= Giuseppe Marchi =

Italian Jesuit archæologist

Giuseppe Marchi (22 February 1795, Tolmezzo – 10 February 1860, Rome) was an Italian Jesuit archæologist who worked on the Catacombs of Rome.

==Life==

He entered the Society of Jesus in Rome on 12 November 1814, shortly after the re-establishment of the order, and was professor of humanities successively in the colleges of Terni, Reggio Emilia, Modena and St. Andrew of the Quirinal. After completing his course and making his religious profession (1833), he became professor of rhetoric in the Roman College and held this position until 1842. Meanwhile, he devoted his leisure to study, applying himself through choice to non-Christian antiquities.

He soon gave special attention to Christian antiquities, hoping thus to find a means of restoring Christian art. In 1838, he was made prefect of the Kircherian Museum, a position he retained until his death. Marchi attempted a reorganization of the collection and produced a monograph on the ancient coins preserved there, the Aes grave del Museo Kircheriano.

In 1840, he announced his intention of collecting into one large publication the monuments of Christian architecture, painting, and sculpture. His archæological pursuits recommended him to Gregory XVI as qualified to succeed Settele in the position of Conservatore dei sacri cimiteni di Roma (1842), charged with supervising the early Christian burial places in and around the city. He brought to the study of early Christian monuments a new scholarly rigour. About this time, Marchi made the acquaintance of youthful Giovanni Battista De Rossi, who accepted him as master and thenceforth accompanied him on his visits to the Roman catacombs. Art historian Raffaele Garrucci was also one of Marchi's associates.

These ancient cemeteries had been abandoned but thereafter were more accessible and could be studied on the ground. In spring 1842, Marchi conducted a tour of the Catacombs of Saint Agnes for James Roosevelt Bayley, John Bede Polding, and a number of people from the English College, Rome. In 1844, Marchi published the first volume of his "Monumenti", devoted to the construction of the catacombs, especially that of Saint Agnes. He proved the Christian origin of these ancient burial-places and, through his studies, brought about (21 March 1845) the discovery of the crypts of Saints Peter and Hyacinth in the catacomb of St. Hermes.

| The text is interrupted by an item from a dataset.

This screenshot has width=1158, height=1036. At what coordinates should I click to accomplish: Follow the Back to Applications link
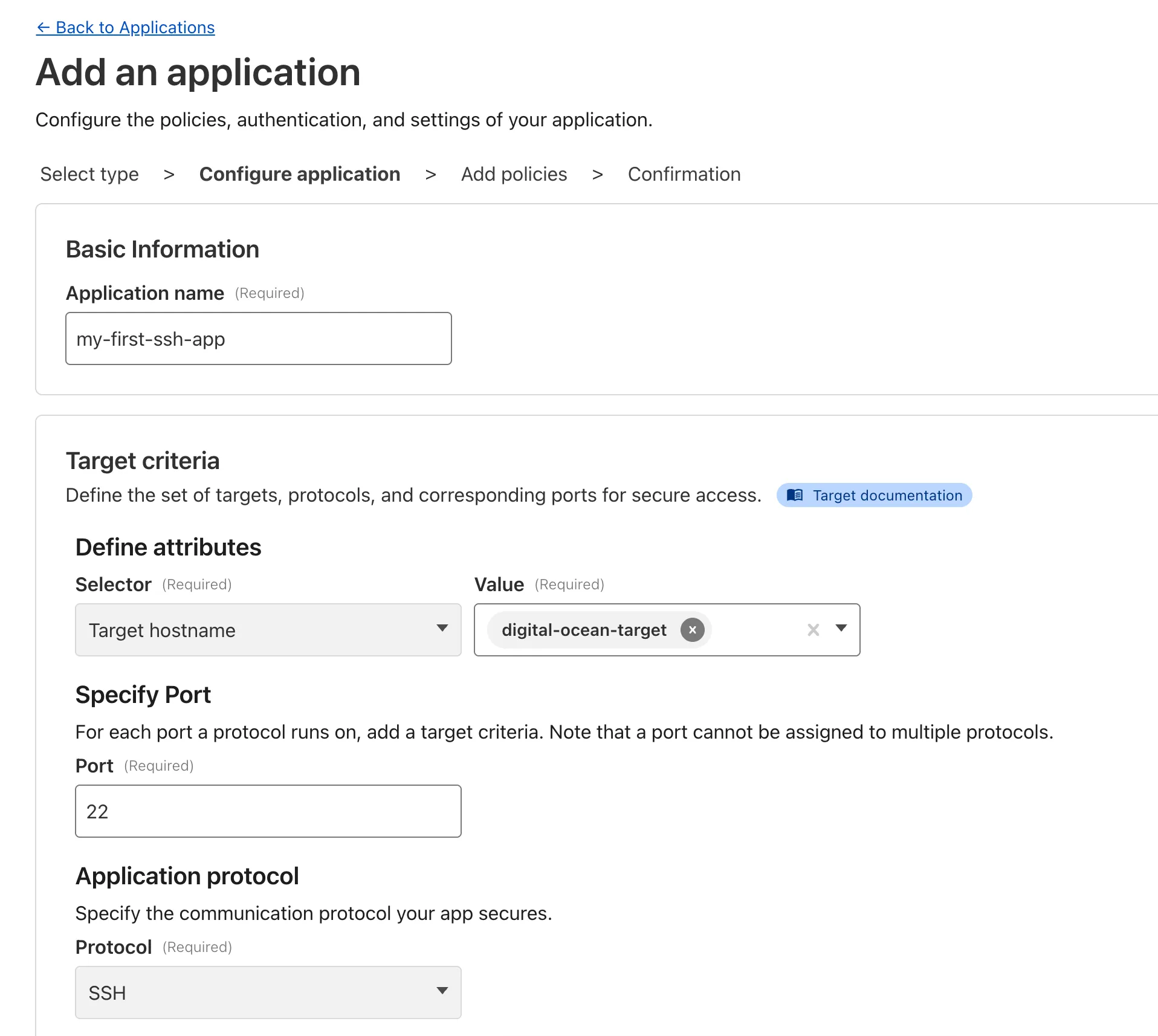pos(125,27)
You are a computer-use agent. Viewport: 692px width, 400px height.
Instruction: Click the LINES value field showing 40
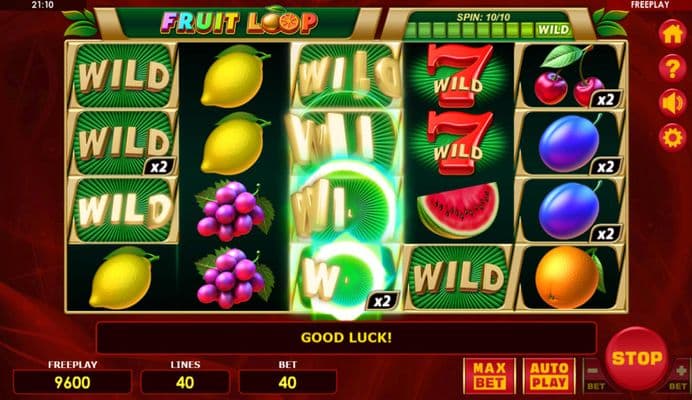(x=185, y=382)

It was De Rossi who made the great discoveries in the catacombs. He knew better than Marchi how to make use of ancient topographical data and all the resources of learning. Marchi was appointed Consultor of the Congregation of the Index in 1847, and several years later (1854), he took part in the creation of the Lateran Museum. Marchi was assigned the work of collecting and arranging the sculptured monuments of the early Christian ages, and to de Rossi all that concerned ancient Christian inscriptions. In July 1855, his labours were interrupted for the first time by a stroke of apoplexy, to which he succumbed in 1860.

The notes intended for the continuation of the "Monumenti" were lost, but some of them were found by Giuseppe Bonavenia and made known at the Second Congress of Christian Archæology at Rome (1900). These recovered documents were destined for the second volume of the "Monumenti", which was to treat of the non-cemeterial Christian architecture of Rome.

==Published works==
- Musei Kircherniani Inscriptiones ethnicæ et christianæ (Milan, 1837);
- L'aes grave del Museo Kircheriano, ovvero le monete primitive dei popoli dell' Italia media in collaboration with P. Tessieni (Rome, 1839);
- Monumenti delle arti cristane primitive nella metropoli del cristianesimo: I. Archittetura della Roma sotteranea cristiana (Rome, 1844).